In various translations of Plato’s Apology of Socrates, written after Socrates’ trial and execution by hemlock poisoning, Plato characterizes Socrates as describing his opponents’ positions as slanderous. In one account, Socrates was quoted by Plato as lamenting the volume of slanderous speech against him in the form of rumor and innuendo:
Therefore, as I said when I began, it would be a wonder to me if I should be able in this short time to take away from you this slander which has become so great. This is the truth for you, men of Athens; I am hiding nothing from you either great or small in my speech, nor am I holding anything back. And yet I know rather well that I incur hatred by these very things; which is also a proof that I speak the truth, and that this is the slander against me, and that these are its causes. Whether you investigate these things now or later, you will discover that this is so. So about the things which the first accusers accused me of, let this be a sufficient defense speech before you.
In that translation, Plato attributed mentions of “slander” or slanderous speech to Socrates several times. In another translation, Socrates is characterized as lashing out at innumerable ill-speakers against him, blaming envy and slander for his prosecution:
But the main body of these slanderers who from envy and malice have wrought upon you – and there are some of them who are convinced themselves, and impart their convictions to others – all these, I say, are most difficult to deal with; for I cannot have them up here, and examine them, and therefore I must simply fight with shadows in my own defence, and examine when there is no one who answers.

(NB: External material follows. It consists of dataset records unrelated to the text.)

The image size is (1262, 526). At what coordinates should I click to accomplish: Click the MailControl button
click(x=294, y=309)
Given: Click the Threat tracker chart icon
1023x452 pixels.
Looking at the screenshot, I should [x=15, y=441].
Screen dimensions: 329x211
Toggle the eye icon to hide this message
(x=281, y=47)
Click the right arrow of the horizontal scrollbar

And this, O men of Athens, is the truth and the whole truth; I have concealed nothing, I have dissembled nothing. And yet I know that this plainness of speech makes them hate me, and what is their hatred but a proof that I am speaking the truth? – this is the occasion and reason of their slander of me, as you will find out either in this or in any future inquiry.
Myriad translations of Plato’s Apology contained extensive reference purportedly by Socrates to slander and slanderers — as amorphous opponents, as motivated by envy — but none of the translations contained a quote that quite lined up with the meme. And despite numerous pages on the internet examining Apology dating back to its advent, the quote was mysteriously absent from those early sources.
A commonly cited attribution to Socrates from approximately April 2008 on the book-centric website GoodReads is often but erroneously described as the quote’s first appearance on the internet. Most results before that point were the result of misdated pages or message board threads where content is often newer than the date first published.
However, the first iteration of the “when the debate is lost, slander becomes the tool of the losers” attributed to Socrates we located was from May 2006, on a personal website. Prior to that, we were unable to locate a version of the quote attributed to anyone at all.